Extended Data Fig. 5: Molecular features of truncating variants at homopolymeric loci.
From: Respiratory complex and tissue lineage drive recurrent mutations in tumour mtDNA
a,b, Enrichment for truncating variants in CI and non-truncating in CIII when restricted to mutations with 20+ reads supporting the alternate allele. Error bars are 95% Poisson exact confidence intervals; P-values from two-sided Poisson tests. c, Comparison of frameshift indel homopolymer hotspots detected among indels supported by a minimum of 20 alt-reads (Y-axis) to those with a minimum support of 5 alt-reads (X-axis). d, Percentage of cases per cancer type with truncating frameshift indels at any of 6 indel hotspot loci.

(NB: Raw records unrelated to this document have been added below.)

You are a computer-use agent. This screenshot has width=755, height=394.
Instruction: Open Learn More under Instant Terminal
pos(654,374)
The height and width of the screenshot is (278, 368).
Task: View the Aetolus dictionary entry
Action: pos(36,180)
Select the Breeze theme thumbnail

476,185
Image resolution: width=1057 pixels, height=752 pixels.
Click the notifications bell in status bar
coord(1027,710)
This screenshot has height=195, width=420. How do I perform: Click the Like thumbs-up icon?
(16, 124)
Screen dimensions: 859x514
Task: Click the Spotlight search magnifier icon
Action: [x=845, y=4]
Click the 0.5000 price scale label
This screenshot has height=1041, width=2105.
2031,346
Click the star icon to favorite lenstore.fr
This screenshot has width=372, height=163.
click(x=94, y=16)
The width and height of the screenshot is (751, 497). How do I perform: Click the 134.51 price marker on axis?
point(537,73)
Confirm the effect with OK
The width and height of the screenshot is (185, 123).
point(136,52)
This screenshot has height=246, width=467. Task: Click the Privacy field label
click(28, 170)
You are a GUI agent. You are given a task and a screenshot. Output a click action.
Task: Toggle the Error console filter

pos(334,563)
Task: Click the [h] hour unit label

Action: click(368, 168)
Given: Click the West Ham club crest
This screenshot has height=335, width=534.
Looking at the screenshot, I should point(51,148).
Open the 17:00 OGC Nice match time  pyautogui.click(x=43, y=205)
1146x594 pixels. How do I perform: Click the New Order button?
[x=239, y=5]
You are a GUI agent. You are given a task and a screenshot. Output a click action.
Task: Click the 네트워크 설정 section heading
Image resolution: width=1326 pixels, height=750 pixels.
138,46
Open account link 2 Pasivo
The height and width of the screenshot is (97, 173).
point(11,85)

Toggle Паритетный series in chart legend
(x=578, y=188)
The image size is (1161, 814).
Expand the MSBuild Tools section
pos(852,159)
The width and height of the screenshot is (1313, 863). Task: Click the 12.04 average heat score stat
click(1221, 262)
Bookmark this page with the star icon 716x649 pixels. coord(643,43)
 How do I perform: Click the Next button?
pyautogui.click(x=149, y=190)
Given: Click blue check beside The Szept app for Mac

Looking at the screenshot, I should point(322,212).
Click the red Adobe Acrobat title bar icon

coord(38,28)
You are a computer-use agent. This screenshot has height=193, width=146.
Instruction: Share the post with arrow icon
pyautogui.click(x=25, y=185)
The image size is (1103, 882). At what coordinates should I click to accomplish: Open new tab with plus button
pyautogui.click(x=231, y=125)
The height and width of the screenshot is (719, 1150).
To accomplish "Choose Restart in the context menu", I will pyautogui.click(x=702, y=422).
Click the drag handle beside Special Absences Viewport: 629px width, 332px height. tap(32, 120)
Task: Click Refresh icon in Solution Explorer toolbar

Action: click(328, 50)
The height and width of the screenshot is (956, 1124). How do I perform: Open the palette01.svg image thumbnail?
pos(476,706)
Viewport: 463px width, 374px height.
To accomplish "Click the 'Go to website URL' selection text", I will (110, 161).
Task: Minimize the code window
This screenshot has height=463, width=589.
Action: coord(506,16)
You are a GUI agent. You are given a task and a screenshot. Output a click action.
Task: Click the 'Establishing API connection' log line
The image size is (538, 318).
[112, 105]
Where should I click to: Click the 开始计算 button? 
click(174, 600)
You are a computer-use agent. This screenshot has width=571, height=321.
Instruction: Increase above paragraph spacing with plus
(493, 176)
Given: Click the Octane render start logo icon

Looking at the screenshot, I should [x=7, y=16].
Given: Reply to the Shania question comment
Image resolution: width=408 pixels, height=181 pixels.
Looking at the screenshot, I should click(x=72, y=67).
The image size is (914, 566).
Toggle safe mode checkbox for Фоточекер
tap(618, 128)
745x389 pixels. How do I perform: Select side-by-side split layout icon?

Plotted cancer types had ≥ 20 well-covered samples (n=4,432 paired tumor and matched-normal samples total). Bar height indicates the fraction of samples with any indels at homopolymer hotspot out of the total number of well-covered samples for the given cancer type; numbers above bars indicate the total number of cases. e, Validation of homopolymeric indel hotspot loci. The proportion of samples in TCGA (X-axis) or PCAWG (excluding samples also in TCGA, Y-axis) with frameshift indels at 73 homopolymeric regions. The 6 indel hotspot loci are colored red and labeled. y=x is shown as a dashed line. Pearson correlation coefficient r as indicated. f, Breakdown of homopolymer loci and their hotspot incidence rates by mitochondrial complex. Heatmap tile shading indicates overall mutation rate (total number of mutants across homopolymer loci divided by the total number of samples with sufficient sequencing coverage). Fractions in tile labels are the number of homopolymer hotspots divided by the total number of homopolymer loci. Right, histogram of the total number of loci with each homopolymer length. g, The percentage of all truncating variants which arose at 6 homopolymer hotspot loci in TCGA tumor samples and in saliva-derived normal samples from HelixMTdb. Error bars are 95% binomial confidence intervals.